Mas Jean-Michel Bouchard, o protagonista de "Testamento", também pensa assim?

Ele é de uma geração que reconhece a importância de Marx. Logo, sim. Mas é alguém que enxerga o saldo da turbulência nas ações do movimento woke e perecebe o quanto os pleitos desse grupo podem afetar a vida de um aposentado como ele.

De certa forma, "Testamento" parece ser também um filme sobre a velhice, sobre os efeitos do tempo nas mentes e nos corpos. Como o senhor lida com a arte de envelhecer?

Não me importo de ser velho. Meu corpo já não é mais tão fiel às minhas vontades, mas estou satisfeito com ele. O que me dói é olhar a juventude de hoje e sentir que ela não é mais capaz de escutar opiniões diferentes. Um dia desses uma jovem disse que não gostou do meu filme. Eu perguntei o porquê e ela disse: "Eu não vi. Não vi e não vou ver, mas não gostei porque ele é conservador". Essa atitude me preocupa. Os jovens parecem não saber ouvir.

Uma vez mais, seu papel principal é confiado ao ator Rémy Girard. Ele é seu alter ego?

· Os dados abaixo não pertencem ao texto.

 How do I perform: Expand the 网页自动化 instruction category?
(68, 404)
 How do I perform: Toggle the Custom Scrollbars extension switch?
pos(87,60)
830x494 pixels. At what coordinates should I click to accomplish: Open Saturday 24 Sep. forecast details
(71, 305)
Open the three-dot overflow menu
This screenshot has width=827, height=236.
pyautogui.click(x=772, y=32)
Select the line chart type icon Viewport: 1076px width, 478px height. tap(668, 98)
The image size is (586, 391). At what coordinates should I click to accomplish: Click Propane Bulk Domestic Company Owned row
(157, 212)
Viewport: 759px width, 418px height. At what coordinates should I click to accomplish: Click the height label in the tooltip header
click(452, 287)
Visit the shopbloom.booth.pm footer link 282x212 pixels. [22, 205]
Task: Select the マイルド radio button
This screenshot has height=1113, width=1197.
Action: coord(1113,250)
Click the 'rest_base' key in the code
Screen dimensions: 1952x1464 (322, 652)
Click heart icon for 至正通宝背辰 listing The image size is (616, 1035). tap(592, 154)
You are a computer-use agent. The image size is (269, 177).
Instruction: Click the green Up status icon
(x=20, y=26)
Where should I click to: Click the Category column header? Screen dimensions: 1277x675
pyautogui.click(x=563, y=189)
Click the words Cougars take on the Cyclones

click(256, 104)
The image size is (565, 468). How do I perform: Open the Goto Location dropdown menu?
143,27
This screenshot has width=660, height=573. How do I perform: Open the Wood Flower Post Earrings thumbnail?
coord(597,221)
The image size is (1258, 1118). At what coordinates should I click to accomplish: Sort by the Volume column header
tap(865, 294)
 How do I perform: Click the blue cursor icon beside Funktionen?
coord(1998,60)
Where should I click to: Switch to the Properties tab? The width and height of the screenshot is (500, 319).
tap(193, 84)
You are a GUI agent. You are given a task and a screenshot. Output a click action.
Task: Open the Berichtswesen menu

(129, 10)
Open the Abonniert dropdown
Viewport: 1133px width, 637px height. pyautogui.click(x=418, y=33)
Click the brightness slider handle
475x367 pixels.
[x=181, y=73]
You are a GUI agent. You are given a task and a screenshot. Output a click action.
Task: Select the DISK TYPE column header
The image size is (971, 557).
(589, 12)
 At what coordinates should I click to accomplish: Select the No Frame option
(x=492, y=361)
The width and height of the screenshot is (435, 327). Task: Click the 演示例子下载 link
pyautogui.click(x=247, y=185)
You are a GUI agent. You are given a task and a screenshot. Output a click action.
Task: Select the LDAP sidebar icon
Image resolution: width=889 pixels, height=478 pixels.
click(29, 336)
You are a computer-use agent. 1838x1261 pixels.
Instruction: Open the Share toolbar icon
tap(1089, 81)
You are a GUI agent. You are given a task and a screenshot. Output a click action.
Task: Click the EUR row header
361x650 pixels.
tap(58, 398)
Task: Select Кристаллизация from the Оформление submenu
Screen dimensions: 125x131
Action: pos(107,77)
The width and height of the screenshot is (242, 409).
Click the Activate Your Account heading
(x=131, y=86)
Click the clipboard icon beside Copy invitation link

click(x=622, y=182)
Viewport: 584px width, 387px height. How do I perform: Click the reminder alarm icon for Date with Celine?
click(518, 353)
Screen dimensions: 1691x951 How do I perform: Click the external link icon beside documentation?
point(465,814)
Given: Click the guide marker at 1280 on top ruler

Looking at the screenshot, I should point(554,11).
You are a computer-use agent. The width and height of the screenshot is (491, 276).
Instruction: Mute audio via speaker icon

Certa vez, eu vi Rémy no teatro e pensei: "Como esse cara diz bem os diálogos. No dia em que eu fizer um filme, vou chamar ele para trabalhar". Não deu outra. Mas agente não é tão próximo. Só nos vemos às vezes. Daí, a cada dois ou três anos, eu ligo pra ele e digo: "Escrevi um filme aqui e tenho um papel para você". Nossa relação é como Mastroianni e Fellini ou como John Ford e John Wayne ou como Max von Sydow e Bergman. Ele sabe expressar tudo o que eu quero falar.